I used Jacquard Dye-na-flow, textile paints and oil pastels. The back ground is stamped. I I used a stamp I made two summers ago and hadn't tried since then.

It is now 8:15 in the morning and I am eating breakfast as I am blogging. I was awake at 4:00 AM coughing, (Darn allergies). I told myself to go back to sleep, BUT COULDN'T. I picked up some knitting that I keep in the bed for those time when I do wake in the night. Knitting always until this morning puts me in a relaxed state, bores me actually and I go back to sleep.

I knitted three rows on my current pick up project. No signs of sleep came. I got up and went to the studio where I finished sandwiching the top and began free motion quilating.

I like what I have done so far as a first try with a new direction. So today I will be DERBYING IN THE STUDIO.... Heres hope you have the winner.

Wednesday, May 03, 2006

A day wthout sunshine

Yesterday the sun took a vacation but this day came in with lots of sunshine, aah.

When I can not or do not get to my stdio and put may hands on some fabric it seems as though the day was a real waste. Last night when I went to bed I had that feeling of a wasted day. In my own defense I did not dwaddle the day away. I a large part of the day entering quilt data into the new "My Art Collection" program. I am up to 58 entires and I shutter to think of the number of quilts I have made, sold and have no images of. Entering the data as accurately as I could meant; I had to get out the quilts, measure them make digital images of some, reroll them and return them all to the "Quilt Studio Closet", the title I have bestowed upon the first of two walk in closet in the master bedroom.

It also made me go in search of slides of a dozen or more quilts I no longer have because they were sold and/or ones that are too large for me to take good images of in my studio space.

I have a scanner that takes the images from slide and plants them in the computer but I have never figured out how to do it, so George, the husband of my friend Marti said he could do this for me so sometimes before he goes fishing at the end of this month I will ask him to do this BIG FAVOR for me.

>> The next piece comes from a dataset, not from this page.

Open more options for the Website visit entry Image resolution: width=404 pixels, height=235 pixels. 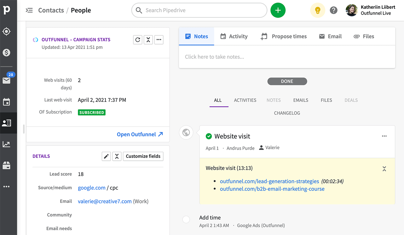[x=384, y=136]
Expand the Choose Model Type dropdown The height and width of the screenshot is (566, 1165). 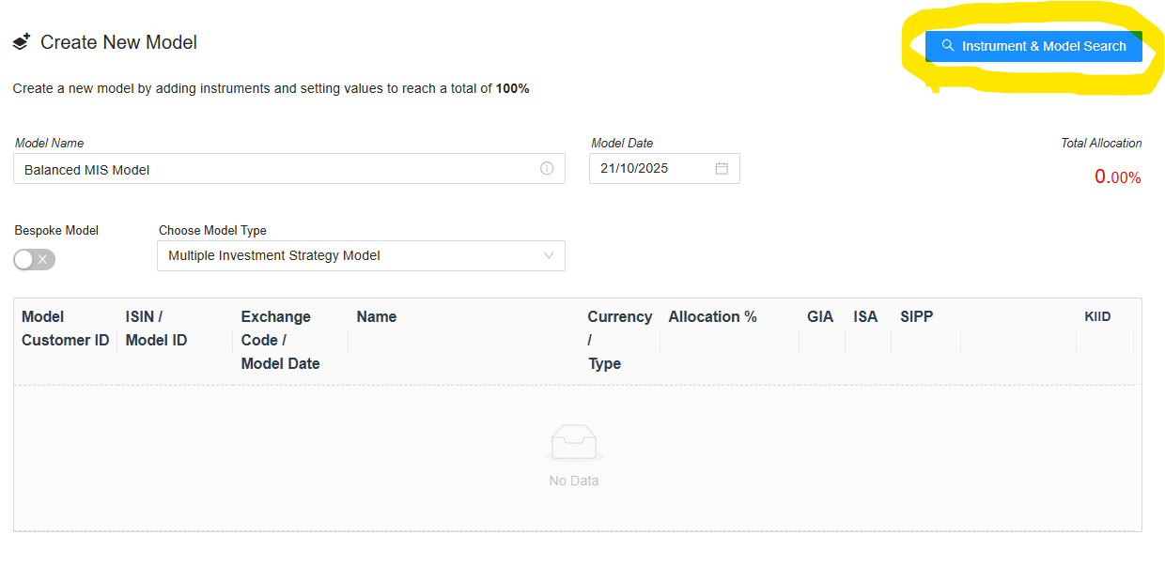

I answered e-mail yesterday and sent off workshop information to the organizer of a Quilters Retreat that is held annually in Southbury, CT. in November. I've taught there several times and always enjoy the resort style hotel and the women who attend.

I did a little knitting last night because I did not want the studio to look any messier than it does normally. A looker who I hope will turns out to be a buyer is coming today at 2:30 with an agent. Keep your fingers crossed for me.

Now I am fiddle-farting around until 2:15. That the time when I have to dissapear for 30 to 45 minutes. I think I'll take myself out for a late lunch.

Monday, May 01, 2006

I tried it and I liked it.

I am rather disorganized when it comes to paperwork. Hate it, hate it, hate it.

I have been looking for an idiot proof way for keeping up with my quilts past, present and future, for many years. I was reading my e-mail this morning and found a post concerning a program titled "My Art Collection". While it appeared at first glance that the program looks like it was designed more for collectors of art, rather than makers of the art, it does make recording information about my work simplier than working with a spreadsheet and keeping a separate file of photo images. The company will let you test drive their program to see if you like it before you buy it,I did. Then I brought it.

I just have to remember to back up my files just in case my computer dies like the others ones I've had did.

Go check it out if you have thought of documenting your work.